Dataset rows

# # # # # # #

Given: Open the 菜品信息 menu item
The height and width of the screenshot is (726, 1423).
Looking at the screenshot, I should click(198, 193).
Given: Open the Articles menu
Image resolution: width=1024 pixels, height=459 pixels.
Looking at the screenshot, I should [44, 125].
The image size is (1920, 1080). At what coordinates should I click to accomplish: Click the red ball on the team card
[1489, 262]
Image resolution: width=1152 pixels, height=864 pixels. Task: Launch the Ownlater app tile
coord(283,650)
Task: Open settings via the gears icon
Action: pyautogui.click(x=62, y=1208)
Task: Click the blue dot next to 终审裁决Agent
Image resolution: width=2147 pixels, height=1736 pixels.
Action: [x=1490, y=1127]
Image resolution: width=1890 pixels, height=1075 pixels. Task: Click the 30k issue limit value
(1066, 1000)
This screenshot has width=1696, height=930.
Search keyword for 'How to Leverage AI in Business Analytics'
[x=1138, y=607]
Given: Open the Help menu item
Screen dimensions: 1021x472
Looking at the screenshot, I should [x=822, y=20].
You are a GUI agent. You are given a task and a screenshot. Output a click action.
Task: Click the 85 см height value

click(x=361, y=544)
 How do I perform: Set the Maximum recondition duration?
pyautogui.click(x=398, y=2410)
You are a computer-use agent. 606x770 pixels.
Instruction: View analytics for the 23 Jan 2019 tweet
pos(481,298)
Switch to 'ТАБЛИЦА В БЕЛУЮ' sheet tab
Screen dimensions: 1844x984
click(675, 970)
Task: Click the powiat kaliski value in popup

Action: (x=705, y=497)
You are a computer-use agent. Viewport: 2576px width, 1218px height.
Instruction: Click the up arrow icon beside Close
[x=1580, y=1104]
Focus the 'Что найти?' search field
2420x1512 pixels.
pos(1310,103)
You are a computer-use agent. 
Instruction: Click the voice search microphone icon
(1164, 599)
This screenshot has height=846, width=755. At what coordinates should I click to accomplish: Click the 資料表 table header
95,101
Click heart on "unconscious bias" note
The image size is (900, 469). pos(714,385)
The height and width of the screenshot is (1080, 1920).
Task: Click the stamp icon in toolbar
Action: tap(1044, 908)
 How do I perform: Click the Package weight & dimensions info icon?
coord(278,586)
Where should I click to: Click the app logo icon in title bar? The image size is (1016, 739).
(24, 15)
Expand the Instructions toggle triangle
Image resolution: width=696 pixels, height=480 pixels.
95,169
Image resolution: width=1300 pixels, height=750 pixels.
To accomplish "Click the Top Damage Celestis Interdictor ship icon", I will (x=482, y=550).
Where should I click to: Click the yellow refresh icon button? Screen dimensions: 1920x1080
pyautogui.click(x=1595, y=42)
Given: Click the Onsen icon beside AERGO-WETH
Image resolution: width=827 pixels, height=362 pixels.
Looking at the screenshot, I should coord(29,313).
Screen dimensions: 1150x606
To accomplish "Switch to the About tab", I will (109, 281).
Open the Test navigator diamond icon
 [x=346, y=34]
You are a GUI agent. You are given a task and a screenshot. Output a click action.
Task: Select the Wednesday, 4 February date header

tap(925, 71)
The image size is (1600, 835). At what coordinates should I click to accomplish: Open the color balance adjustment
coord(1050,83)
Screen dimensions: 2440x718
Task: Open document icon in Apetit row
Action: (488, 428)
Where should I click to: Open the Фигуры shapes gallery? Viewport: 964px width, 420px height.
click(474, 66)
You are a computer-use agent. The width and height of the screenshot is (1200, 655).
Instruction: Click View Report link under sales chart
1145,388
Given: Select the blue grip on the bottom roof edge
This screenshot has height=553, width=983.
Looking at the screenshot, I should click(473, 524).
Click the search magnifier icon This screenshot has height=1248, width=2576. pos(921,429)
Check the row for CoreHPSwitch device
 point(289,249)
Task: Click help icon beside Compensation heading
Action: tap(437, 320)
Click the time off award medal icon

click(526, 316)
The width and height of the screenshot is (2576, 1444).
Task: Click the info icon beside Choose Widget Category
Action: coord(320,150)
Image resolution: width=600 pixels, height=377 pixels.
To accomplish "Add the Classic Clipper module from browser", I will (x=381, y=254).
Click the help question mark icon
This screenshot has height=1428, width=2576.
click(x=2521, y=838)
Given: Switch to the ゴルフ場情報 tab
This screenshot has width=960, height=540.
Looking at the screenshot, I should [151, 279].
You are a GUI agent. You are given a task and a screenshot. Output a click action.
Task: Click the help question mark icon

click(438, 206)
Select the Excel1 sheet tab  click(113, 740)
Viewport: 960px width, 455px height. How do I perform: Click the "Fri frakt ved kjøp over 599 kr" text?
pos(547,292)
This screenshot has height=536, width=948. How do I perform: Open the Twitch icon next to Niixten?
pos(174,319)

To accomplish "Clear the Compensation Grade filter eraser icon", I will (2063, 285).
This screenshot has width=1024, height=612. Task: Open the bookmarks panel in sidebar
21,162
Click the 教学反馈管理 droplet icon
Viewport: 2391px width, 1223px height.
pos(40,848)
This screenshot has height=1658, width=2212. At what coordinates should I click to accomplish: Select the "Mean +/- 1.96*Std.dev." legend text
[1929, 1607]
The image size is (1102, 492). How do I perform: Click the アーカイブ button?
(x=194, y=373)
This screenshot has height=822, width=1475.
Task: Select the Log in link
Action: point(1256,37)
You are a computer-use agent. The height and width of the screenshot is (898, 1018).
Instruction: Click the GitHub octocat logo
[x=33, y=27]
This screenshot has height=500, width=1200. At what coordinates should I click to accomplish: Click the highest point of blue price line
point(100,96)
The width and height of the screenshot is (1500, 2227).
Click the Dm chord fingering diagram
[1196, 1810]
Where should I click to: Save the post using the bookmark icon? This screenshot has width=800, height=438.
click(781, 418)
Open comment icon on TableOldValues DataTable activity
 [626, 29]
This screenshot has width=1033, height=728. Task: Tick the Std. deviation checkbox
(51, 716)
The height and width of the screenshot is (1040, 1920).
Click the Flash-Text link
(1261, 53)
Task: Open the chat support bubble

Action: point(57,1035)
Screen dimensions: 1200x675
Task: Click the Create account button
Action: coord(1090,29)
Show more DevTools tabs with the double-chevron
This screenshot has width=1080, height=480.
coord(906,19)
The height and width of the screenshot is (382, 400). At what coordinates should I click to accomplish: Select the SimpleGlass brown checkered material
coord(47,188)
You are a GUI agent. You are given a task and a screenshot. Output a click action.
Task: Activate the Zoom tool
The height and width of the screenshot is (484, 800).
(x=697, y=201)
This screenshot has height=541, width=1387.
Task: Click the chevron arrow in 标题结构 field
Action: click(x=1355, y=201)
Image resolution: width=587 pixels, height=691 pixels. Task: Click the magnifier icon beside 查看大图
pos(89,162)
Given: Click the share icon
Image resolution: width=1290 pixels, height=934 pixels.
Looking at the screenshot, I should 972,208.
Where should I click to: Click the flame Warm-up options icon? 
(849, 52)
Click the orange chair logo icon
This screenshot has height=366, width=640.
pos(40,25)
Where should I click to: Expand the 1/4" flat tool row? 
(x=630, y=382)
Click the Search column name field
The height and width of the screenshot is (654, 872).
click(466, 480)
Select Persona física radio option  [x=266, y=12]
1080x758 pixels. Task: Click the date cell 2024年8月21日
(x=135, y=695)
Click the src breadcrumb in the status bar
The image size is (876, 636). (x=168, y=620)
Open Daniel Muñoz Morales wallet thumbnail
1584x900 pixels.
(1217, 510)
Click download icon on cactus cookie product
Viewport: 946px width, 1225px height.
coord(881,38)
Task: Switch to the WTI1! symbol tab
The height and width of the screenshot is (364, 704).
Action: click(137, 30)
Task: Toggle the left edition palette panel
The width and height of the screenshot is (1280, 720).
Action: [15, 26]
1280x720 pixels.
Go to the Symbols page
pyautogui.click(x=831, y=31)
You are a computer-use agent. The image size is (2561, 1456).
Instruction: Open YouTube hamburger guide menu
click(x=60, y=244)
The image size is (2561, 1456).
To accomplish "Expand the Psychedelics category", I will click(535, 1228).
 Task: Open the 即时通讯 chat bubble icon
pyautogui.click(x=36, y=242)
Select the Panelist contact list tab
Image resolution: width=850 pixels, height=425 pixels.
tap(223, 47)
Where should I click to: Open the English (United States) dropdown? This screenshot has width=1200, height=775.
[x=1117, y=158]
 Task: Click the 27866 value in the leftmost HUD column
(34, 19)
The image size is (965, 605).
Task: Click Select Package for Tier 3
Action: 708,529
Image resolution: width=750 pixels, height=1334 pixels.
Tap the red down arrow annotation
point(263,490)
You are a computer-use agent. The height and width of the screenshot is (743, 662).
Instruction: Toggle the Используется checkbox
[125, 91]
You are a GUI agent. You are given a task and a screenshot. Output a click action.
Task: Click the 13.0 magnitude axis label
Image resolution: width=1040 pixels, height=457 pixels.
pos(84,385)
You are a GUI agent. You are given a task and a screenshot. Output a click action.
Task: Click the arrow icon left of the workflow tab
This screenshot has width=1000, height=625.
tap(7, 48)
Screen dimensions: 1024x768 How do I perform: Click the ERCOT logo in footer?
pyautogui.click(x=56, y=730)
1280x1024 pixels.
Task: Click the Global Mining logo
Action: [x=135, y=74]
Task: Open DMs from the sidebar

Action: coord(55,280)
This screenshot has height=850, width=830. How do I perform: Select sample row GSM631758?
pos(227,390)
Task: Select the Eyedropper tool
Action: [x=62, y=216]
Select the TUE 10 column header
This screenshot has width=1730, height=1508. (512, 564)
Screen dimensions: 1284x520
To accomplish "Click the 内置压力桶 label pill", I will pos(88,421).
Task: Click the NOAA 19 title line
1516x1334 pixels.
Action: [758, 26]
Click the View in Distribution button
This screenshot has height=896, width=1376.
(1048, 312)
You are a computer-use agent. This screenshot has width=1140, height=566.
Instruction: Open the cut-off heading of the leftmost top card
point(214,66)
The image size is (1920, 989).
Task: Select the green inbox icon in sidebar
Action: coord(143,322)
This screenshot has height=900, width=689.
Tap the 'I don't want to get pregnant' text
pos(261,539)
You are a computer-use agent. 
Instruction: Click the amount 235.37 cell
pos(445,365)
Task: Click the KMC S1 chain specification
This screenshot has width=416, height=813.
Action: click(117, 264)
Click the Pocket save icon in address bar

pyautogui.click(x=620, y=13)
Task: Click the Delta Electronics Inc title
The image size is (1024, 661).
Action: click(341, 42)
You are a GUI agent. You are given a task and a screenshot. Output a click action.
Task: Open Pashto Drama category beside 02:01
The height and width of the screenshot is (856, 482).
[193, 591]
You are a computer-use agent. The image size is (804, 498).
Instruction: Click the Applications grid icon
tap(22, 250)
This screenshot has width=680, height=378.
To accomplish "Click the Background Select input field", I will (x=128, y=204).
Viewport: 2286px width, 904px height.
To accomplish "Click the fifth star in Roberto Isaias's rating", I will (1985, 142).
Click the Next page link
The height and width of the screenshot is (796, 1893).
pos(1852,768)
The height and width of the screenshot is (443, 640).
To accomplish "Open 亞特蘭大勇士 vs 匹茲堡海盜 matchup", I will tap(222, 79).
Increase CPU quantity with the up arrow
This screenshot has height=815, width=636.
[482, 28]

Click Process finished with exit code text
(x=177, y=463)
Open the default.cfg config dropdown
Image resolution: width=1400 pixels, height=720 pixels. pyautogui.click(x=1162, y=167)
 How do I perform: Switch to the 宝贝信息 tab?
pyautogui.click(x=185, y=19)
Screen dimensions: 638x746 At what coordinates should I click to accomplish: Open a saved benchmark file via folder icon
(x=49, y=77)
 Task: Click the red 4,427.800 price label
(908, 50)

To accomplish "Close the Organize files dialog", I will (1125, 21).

# # # # # # #

▶ PROBLEM DETAILS
Copy out the lines starting with the line containing "Task: Toggle the left edition palette panel" and going on through the line containing "[x=1117, y=158]", changing "Symbols" to "Emoji" and leaving everything else the same.

▶ FULL ANSWER
Task: Toggle the left edition palette panel
The width and height of the screenshot is (1280, 720).
Action: [15, 26]
1280x720 pixels.
Go to the Emoji page
pyautogui.click(x=831, y=31)
You are a computer-use agent. The image size is (2561, 1456).
Instruction: Open YouTube hamburger guide menu
click(x=60, y=244)
The image size is (2561, 1456).
To accomplish "Expand the Psychedelics category", I will click(535, 1228).
 Task: Open the 即时通讯 chat bubble icon
pyautogui.click(x=36, y=242)
Select the Panelist contact list tab
Image resolution: width=850 pixels, height=425 pixels.
tap(223, 47)
Where should I click to: Open the English (United States) dropdown? This screenshot has width=1200, height=775.
[x=1117, y=158]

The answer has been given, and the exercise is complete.